[Start of section]
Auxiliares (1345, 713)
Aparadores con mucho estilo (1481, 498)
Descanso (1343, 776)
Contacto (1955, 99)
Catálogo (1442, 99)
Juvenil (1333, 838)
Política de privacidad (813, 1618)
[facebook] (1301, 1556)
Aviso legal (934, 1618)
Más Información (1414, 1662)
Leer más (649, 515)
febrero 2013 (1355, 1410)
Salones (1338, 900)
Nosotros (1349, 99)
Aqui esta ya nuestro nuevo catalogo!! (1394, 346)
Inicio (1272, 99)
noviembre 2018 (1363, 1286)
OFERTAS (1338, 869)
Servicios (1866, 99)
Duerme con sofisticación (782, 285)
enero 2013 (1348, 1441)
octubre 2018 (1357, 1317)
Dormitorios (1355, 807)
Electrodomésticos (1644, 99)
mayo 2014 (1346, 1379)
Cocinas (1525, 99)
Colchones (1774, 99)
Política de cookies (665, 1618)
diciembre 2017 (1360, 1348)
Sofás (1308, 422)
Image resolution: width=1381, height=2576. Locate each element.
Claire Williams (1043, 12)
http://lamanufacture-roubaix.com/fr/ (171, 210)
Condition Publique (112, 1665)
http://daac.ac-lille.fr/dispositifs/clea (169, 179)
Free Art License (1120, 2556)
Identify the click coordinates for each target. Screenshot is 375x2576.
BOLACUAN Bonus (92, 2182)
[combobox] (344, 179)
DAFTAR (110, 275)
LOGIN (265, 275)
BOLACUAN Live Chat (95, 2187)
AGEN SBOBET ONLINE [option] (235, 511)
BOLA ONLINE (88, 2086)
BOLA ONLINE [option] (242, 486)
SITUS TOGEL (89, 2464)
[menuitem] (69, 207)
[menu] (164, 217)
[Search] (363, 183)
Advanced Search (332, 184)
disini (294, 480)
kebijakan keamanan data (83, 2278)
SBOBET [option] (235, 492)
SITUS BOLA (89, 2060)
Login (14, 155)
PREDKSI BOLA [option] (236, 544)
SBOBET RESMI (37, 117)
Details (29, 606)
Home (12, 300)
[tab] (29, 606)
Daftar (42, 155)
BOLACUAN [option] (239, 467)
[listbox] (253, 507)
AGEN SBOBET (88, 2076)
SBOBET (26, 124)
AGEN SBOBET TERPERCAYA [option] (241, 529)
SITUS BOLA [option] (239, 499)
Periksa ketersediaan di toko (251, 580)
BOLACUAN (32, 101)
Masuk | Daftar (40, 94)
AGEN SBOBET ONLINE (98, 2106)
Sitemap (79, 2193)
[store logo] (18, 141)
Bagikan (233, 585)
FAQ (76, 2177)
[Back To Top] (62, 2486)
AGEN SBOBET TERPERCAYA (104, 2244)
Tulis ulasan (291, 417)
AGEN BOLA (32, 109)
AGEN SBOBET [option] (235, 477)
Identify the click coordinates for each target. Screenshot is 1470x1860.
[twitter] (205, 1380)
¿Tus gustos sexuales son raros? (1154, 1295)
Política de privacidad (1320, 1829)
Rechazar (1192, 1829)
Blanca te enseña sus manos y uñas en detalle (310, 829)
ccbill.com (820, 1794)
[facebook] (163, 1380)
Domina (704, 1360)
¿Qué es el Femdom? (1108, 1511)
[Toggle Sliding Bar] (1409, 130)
[End of section]
= WORK ITEM =
Transcribe each of the records verbatim.

= SOLUTION TO THIS PROBLEM =
Auxiliares (1345, 713)
Aparadores con mucho estilo (1481, 498)
Descanso (1343, 776)
Contacto (1955, 99)
Catálogo (1442, 99)
Juvenil (1333, 838)
Política de privacidad (813, 1618)
[facebook] (1301, 1556)
Aviso legal (934, 1618)
Más Información (1414, 1662)
Leer más (649, 515)
febrero 2013 (1355, 1410)
Salones (1338, 900)
Nosotros (1349, 99)
Aqui esta ya nuestro nuevo catalogo!! (1394, 346)
Inicio (1272, 99)
noviembre 2018 (1363, 1286)
OFERTAS (1338, 869)
Servicios (1866, 99)
Duerme con sofisticación (782, 285)
enero 2013 (1348, 1441)
octubre 2018 (1357, 1317)
Dormitorios (1355, 807)
Electrodomésticos (1644, 99)
mayo 2014 (1346, 1379)
Cocinas (1525, 99)
Colchones (1774, 99)
Política de cookies (665, 1618)
diciembre 2017 (1360, 1348)
Sofás (1308, 422)
Image resolution: width=1381, height=2576. Locate each element.
Claire Williams (1043, 12)
http://lamanufacture-roubaix.com/fr/ (171, 210)
Condition Publique (112, 1665)
http://daac.ac-lille.fr/dispositifs/clea (169, 179)
Free Art License (1120, 2556)
Identify the click coordinates for each target. Screenshot is 375x2576.
BOLACUAN Bonus (92, 2182)
[combobox] (344, 179)
DAFTAR (110, 275)
LOGIN (265, 275)
BOLACUAN Live Chat (95, 2187)
AGEN SBOBET ONLINE [option] (235, 511)
BOLA ONLINE (88, 2086)
BOLA ONLINE [option] (242, 486)
SITUS TOGEL (89, 2464)
[menuitem] (69, 207)
[menu] (164, 217)
[Search] (363, 183)
Advanced Search (332, 184)
disini (294, 480)
kebijakan keamanan data (83, 2278)
SBOBET [option] (235, 492)
SITUS BOLA (89, 2060)
Login (14, 155)
PREDKSI BOLA [option] (236, 544)
SBOBET RESMI (37, 117)
Details (29, 606)
Home (12, 300)
[tab] (29, 606)
Daftar (42, 155)
BOLACUAN [option] (239, 467)
[listbox] (253, 507)
AGEN SBOBET (88, 2076)
SBOBET (26, 124)
AGEN SBOBET TERPERCAYA [option] (241, 529)
SITUS BOLA [option] (239, 499)
Periksa ketersediaan di toko (251, 580)
BOLACUAN (32, 101)
Masuk | Daftar (40, 94)
AGEN SBOBET ONLINE (98, 2106)
Sitemap (79, 2193)
[store logo] (18, 141)
Bagikan (233, 585)
FAQ (76, 2177)
[Back To Top] (62, 2486)
AGEN SBOBET TERPERCAYA (104, 2244)
Tulis ulasan (291, 417)
AGEN BOLA (32, 109)
AGEN SBOBET [option] (235, 477)
Identify the click coordinates for each target. Screenshot is 1470x1860.
[twitter] (205, 1380)
¿Tus gustos sexuales son raros? (1154, 1295)
Política de privacidad (1320, 1829)
Rechazar (1192, 1829)
Blanca te enseña sus manos y uñas en detalle (310, 829)
ccbill.com (820, 1794)
[facebook] (163, 1380)
Domina (704, 1360)
¿Qué es el Femdom? (1108, 1511)
[Toggle Sliding Bar] (1409, 130)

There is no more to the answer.